BRIEF — Once the pictures have been excluded, set down each remaining entry word for word.

-------- INPUT DATA --------

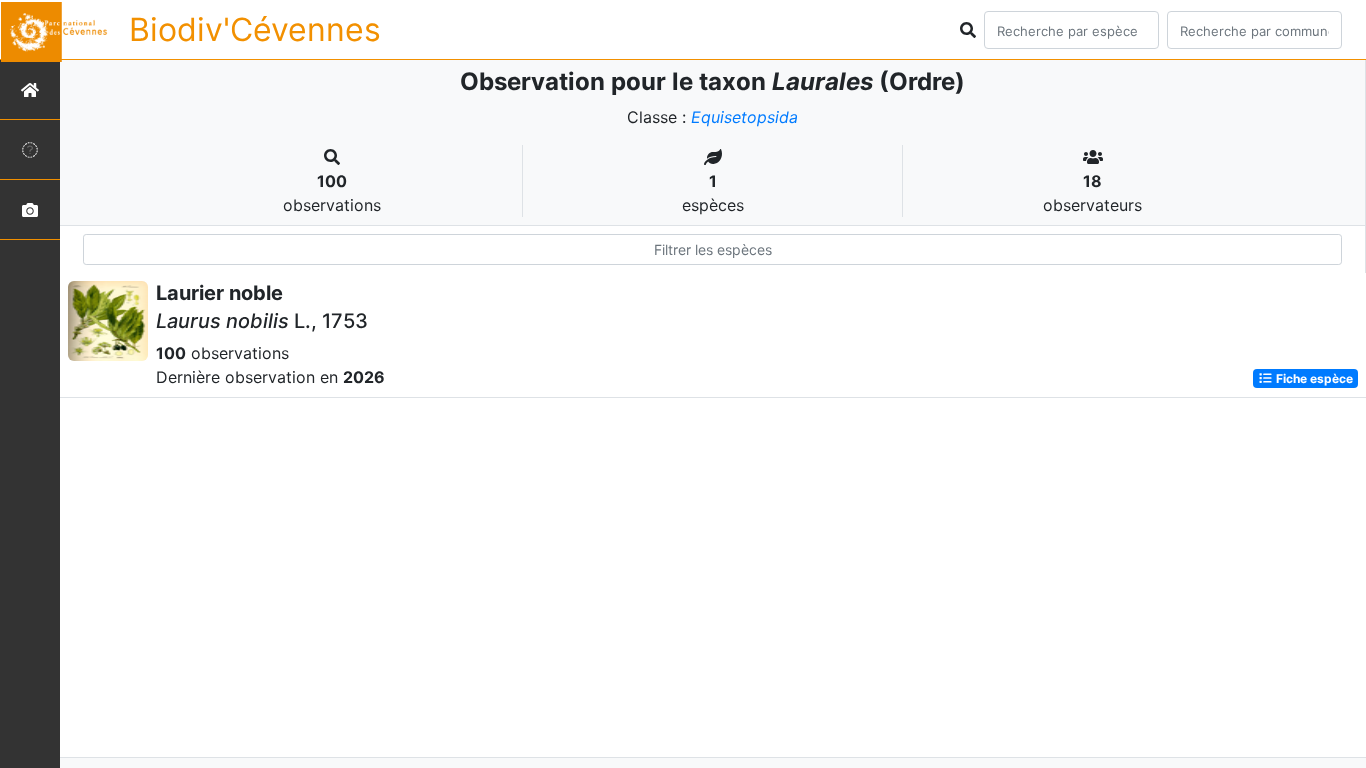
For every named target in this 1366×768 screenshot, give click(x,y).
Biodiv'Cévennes (255, 29)
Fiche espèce (1313, 378)
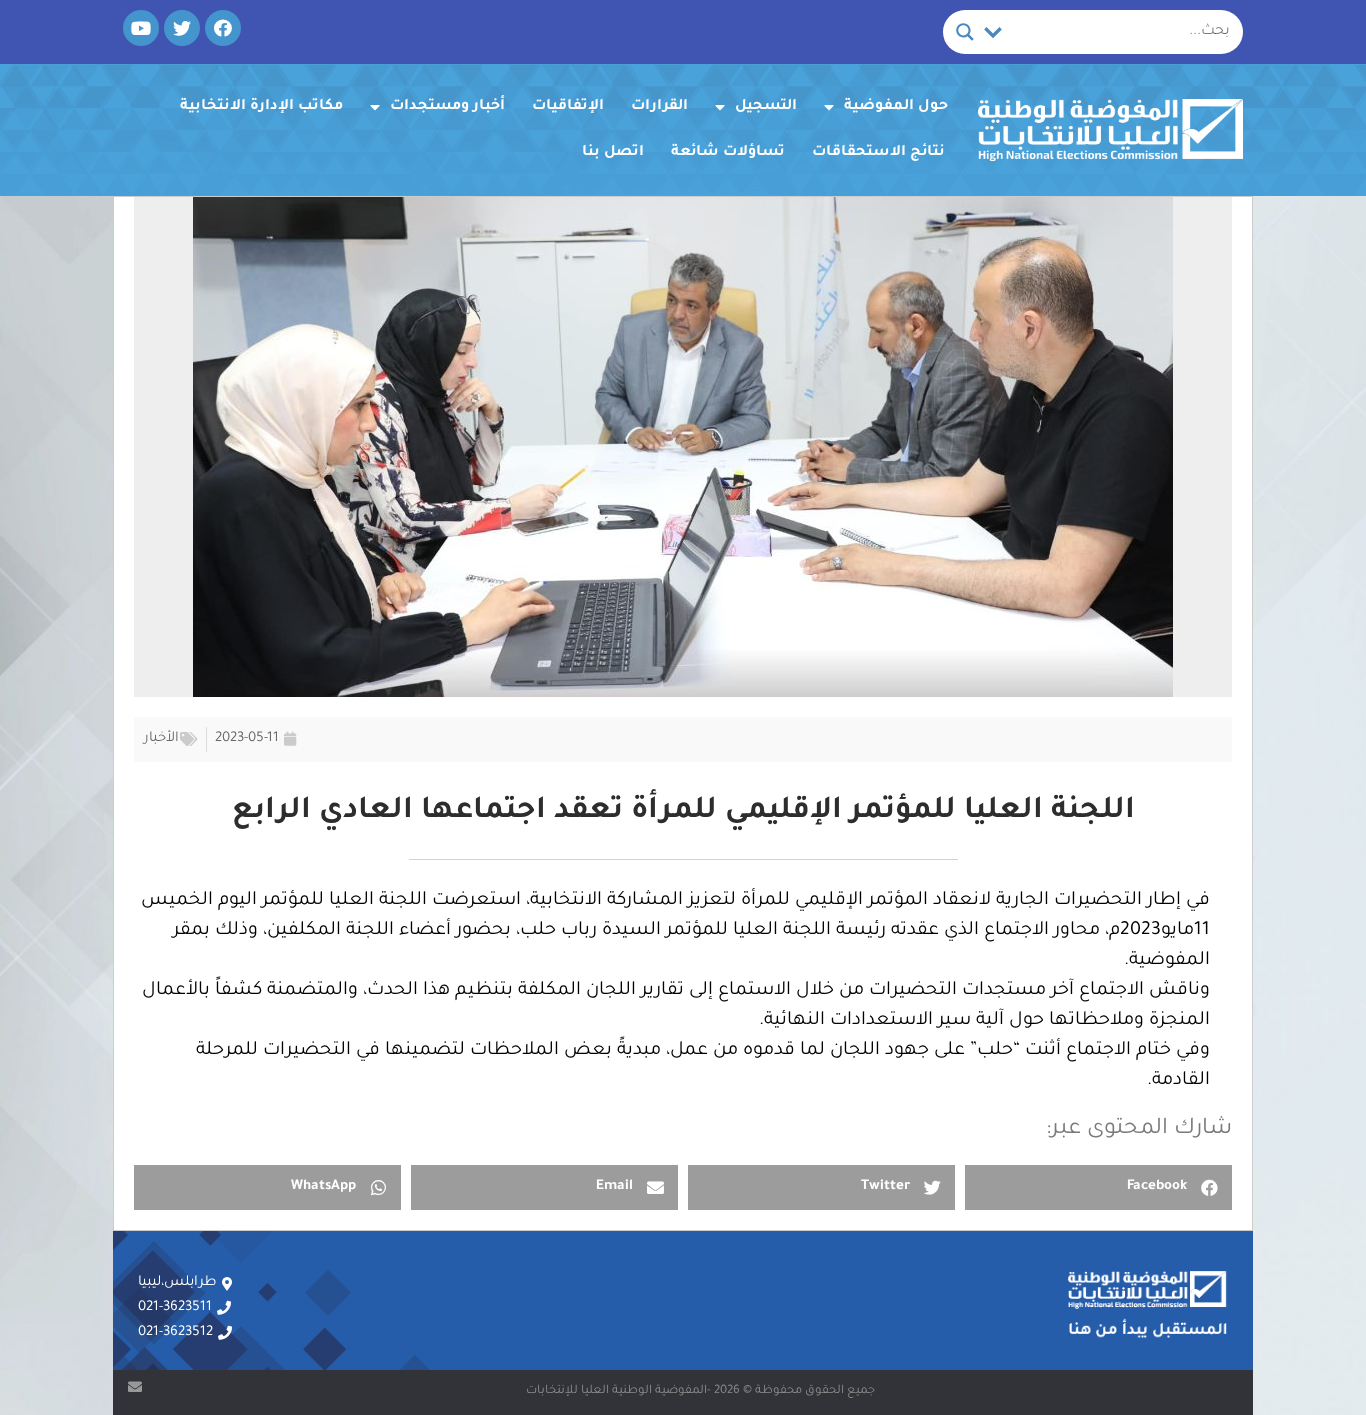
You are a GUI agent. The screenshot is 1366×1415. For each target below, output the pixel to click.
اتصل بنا (613, 153)
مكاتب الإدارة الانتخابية (261, 107)
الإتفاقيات (568, 107)
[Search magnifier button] (965, 32)
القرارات (659, 107)
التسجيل (766, 107)
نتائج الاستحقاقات (878, 153)
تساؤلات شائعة (728, 153)
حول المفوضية (896, 107)
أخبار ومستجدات (447, 107)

--------

TASK ANSWER —
For every named target in this 1366×768 screenshot, give click(x,y).
Biodiv'Cévennes (255, 29)
Fiche espèce (1313, 378)
You are a GUI agent. The screenshot is 1366×1415. For each target below, output the pixel to click.
اتصل بنا (613, 153)
مكاتب الإدارة الانتخابية (261, 107)
الإتفاقيات (568, 107)
[Search magnifier button] (965, 32)
القرارات (659, 107)
التسجيل (766, 107)
نتائج الاستحقاقات (878, 153)
تساؤلات شائعة (728, 153)
حول المفوضية (896, 107)
أخبار ومستجدات (447, 107)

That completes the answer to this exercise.